Arquivo diário: 10/09/2011

Fazer história sim, mas ainda falta muita coisa!

Hoje pode ser o dia em que a Seleção Brasileira masculina de basquete fará história. Às 19h (de Brasília), em Mar del Plata (ARG), a equipe precisa ganhar da República Dominicana para garantir vaga para os Jogos de Londres-2012. O time não se classifica para uma Olimpíada desde Atlanta-1996. Desde então, essa é, talvez, a melhor oportunidade para que isso aconteça. É verdade que os dominicanos foram os únicos que derrotaram os brasileiros na Copa América, mas em uma fase em que o Brasil não tinha se acertado. Hoje, a Seleção é favorita. Mas se engana quem pensa que a vaga significa a salvação para o basquete nacional.

"Faça sua festa, torcedor brasileiro" (BUENO, Galvão)

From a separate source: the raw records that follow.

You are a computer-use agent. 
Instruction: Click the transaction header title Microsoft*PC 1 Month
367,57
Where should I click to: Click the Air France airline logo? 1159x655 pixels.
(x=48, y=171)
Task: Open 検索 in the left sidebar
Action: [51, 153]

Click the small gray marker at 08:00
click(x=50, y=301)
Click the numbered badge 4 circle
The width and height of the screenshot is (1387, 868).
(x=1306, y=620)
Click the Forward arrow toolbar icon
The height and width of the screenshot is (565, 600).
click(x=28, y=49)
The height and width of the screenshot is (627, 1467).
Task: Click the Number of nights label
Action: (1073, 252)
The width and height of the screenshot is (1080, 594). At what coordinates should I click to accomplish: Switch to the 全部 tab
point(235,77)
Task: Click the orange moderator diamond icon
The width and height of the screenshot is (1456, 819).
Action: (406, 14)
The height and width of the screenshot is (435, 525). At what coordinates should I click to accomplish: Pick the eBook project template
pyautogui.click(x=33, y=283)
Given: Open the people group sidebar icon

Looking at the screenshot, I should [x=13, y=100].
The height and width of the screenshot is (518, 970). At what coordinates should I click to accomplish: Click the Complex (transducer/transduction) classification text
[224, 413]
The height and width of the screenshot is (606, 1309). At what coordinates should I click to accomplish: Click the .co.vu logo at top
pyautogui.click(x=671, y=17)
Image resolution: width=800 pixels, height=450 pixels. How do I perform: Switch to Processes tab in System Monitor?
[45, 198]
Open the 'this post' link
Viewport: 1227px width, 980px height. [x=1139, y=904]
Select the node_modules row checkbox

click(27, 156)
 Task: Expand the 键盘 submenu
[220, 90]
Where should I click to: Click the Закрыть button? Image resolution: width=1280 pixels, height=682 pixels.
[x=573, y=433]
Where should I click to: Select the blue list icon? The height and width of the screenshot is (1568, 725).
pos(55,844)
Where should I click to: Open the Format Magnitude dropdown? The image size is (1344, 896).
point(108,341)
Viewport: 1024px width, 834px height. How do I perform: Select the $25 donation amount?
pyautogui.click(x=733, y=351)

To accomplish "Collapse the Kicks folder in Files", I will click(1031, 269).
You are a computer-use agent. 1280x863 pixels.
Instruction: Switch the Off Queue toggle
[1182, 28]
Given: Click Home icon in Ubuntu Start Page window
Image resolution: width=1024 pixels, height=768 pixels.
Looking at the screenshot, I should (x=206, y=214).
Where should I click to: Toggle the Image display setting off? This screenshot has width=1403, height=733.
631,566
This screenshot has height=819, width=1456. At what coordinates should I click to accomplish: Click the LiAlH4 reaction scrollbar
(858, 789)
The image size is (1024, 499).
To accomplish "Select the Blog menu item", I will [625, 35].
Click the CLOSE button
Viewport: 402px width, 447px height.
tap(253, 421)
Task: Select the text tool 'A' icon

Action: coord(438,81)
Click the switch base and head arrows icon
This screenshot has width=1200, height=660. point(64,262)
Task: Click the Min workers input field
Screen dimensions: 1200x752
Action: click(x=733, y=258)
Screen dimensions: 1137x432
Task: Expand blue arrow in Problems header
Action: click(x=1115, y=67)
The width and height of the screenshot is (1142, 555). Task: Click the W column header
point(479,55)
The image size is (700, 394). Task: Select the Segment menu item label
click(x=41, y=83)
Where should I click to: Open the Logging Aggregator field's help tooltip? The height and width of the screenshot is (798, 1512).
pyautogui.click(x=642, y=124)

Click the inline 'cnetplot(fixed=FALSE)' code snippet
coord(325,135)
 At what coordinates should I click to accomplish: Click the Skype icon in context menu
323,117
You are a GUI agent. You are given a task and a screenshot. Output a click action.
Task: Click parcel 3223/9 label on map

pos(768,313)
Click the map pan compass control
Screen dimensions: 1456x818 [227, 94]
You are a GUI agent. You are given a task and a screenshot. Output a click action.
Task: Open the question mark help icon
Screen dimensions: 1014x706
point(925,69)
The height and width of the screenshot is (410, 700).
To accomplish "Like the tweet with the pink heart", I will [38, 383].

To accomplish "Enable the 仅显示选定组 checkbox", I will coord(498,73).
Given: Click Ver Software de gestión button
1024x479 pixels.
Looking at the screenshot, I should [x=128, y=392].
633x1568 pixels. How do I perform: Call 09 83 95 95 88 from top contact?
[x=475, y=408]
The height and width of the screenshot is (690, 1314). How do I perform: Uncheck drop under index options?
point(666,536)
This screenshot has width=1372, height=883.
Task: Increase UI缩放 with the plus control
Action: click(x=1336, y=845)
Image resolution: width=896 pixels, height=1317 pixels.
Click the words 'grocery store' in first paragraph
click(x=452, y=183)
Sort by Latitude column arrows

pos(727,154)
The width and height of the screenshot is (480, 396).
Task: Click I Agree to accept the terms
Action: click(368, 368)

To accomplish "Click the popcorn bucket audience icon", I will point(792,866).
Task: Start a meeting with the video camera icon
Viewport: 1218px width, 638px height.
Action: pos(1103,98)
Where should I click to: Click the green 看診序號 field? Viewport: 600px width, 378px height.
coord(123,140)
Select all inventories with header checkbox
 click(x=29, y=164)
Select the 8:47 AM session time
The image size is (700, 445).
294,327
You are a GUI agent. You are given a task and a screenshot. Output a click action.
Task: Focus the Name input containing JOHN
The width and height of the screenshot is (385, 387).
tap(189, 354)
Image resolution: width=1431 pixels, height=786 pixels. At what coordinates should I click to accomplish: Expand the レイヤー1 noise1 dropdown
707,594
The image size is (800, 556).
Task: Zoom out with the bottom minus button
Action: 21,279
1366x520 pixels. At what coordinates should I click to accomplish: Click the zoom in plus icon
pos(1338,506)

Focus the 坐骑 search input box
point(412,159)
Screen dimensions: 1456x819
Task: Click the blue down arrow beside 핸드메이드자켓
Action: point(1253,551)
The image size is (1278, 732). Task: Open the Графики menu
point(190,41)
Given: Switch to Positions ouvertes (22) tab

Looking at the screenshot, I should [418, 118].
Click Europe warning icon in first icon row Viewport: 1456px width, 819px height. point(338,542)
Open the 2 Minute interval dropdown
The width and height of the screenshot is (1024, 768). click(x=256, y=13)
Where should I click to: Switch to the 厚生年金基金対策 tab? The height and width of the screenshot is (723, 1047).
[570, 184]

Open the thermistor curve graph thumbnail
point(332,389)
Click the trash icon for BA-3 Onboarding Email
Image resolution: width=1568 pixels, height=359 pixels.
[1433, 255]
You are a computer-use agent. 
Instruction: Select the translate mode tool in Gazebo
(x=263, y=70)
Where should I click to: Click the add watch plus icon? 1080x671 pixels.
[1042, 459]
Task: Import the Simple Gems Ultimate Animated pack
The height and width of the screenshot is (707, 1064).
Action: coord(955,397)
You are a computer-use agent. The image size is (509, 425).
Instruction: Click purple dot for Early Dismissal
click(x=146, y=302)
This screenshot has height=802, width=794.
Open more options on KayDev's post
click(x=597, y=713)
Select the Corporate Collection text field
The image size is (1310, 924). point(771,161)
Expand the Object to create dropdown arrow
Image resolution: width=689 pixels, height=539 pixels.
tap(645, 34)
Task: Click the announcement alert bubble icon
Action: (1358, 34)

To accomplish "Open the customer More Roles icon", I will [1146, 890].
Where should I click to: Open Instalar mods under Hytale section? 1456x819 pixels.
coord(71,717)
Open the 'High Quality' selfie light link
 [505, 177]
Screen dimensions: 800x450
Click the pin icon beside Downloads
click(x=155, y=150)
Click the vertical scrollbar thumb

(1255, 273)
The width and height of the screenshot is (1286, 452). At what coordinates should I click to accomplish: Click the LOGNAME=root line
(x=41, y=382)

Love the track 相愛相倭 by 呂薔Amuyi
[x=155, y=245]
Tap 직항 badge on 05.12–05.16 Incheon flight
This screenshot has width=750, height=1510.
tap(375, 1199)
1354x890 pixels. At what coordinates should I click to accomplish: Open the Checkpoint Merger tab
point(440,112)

Em Mar del Plata, o Brasil pode fazer história, de fato. Mas a salvação do basquete brasileiro ainda caminha a passos curtos. Hoje, podemos dizer que temos algumas boas notícias. Rubén Magnano, talvez um dos melhores técnicos do mundo, topou treinar uma seleção mediana. O treinador “encontrou” na Espanha alguns jogadores que não vinham sendo convocados, como o pivô Rafael Hettsheimer, destaque da vitória sobre a Argentina, o jovem ala-pivô Augusto Lima, que parece ter um bom futuro pela frente, a também jovem promessa Rafael Luz, armador que chegou a pensar em se naturalizar espanhol, e o também pivô Caio Torres, útil na composição do elenco. Além disso, protagonistas como Marcelinho Huertas e Tiago Splitter estão em fase de crescimento em suas carreiras. Mas isso são apenas boas notícias para a seleção masculina. Boas notícias são bem vindas, mas o basquete nacional é maior do que isso.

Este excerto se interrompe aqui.